Jakarta, Aktual.com Center of Human and Economic Development (CHED) ITB Ahmad Dahlan mengatakan kenaikan cukai dan Harga Transaksi Pasar (HTP) rokok tidak akan efektif atau bermanfaat tanpa adanya regulasi terkait larangan penjualan rokok batangan.

“Kenaikan cukai dan HTP rokok akan kurang efektif, jika masyarakat masih dapat membeli rokok secara batangan. Maka pelarangan penjualan rokok batangan akan mengakselerasi efektifitas kebijakan tersebut dalam menurunkan prevalensi rokok di Indonesia,” kata Anggota Tim Peneliti CHED Diyah Hesti Kusumawardani dalam seminar “Manfaat Kenaikan Pajak dan Harga Tembakau, Telaah Sistematis” yang diikuti secara daring di Jakarta, Selasa (14/3).

Diyah menuturkan regulasi pelarangan penjualan rokok batangan menjadi salah satu sorotan penting yang dianalisis dari sudut manfaat kenaikan cukai hasil tembakau dan HTP.

Dalam penelitian itu diketahui bila pemerintah sudah menaikkan cukai tembakau dan Harga Jual Eceran (HJE) tembakau sejak tahun 2012 hingga 2024, kecuali pada tahun 2014 dan 2019 saat pemilu.

Sayangnya, jumlah perokok di Indonesia meningkat dari tahun 1990 hingga tahun 2019 menjadi 25 sampai 50 persen.

Hal ini membuktikan kenaikan cukai yang diharapkan dapat mengurangi perdagangan gelap, tidak berarti menghilangkan perdagangan gelap itu sendiri.

“Salah satu kerugian dari kenaikan pajak dan harga tembakau adalah munculnya rokok ilegal yang berakibat pada peralihan ke produk rokok ilegal dan substitusi yang lebih murah,” ujar dia.

Padahal larangan penjualan rokok secara batangan telah sejalan dengan Undang-Undang Nomor 39 Tahun 2007 tentang cukai bahwa barang yang menimbulkan kecanduan dan berdampak negatif terhadap penggunanya dan lingkungan distribusinya harus dibatasi.

Diyah menilai larangan tersebut bisa mengimbangi kenaikan cukai rokok hasil tembakau dan HTP rokok yang mempunyai manfaat untuk menaikkan harga rokok yang selanjutnya menghasilkan penurunan prevalensi merokok dan peningkatan kemungkinan berhenti merokok.

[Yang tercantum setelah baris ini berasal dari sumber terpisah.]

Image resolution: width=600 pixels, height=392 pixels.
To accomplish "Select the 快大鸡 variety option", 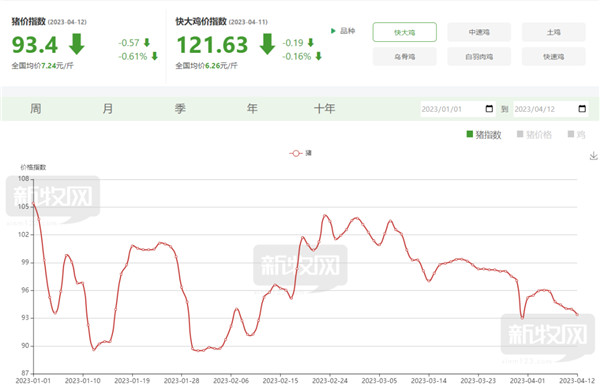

Kenaikan pajak yang menaikkan harga rokok juga menghasilkan manfaat sosial yang signifikan dengan mengurangi pengeluaran tembakau dan biaya pengobatan untuk penyakit terkait tembakau dan meningkatkan masa hidup dan net benefit economic di masa depan.

Keuntungan paling signifikan dari kenaikan harga rokok yang substansial akan dinikmati oleh 20 persen penduduk berpendapatan rendah. Meskipun Indonesia masih inelastis terhadap kenaikan harga rokok, pemerintah juga telah memutuskan untuk menaikkan cukai rokok dengan kenaikan rata-rata sebesar 10 persen berlaku tahun 2023 dan 2024.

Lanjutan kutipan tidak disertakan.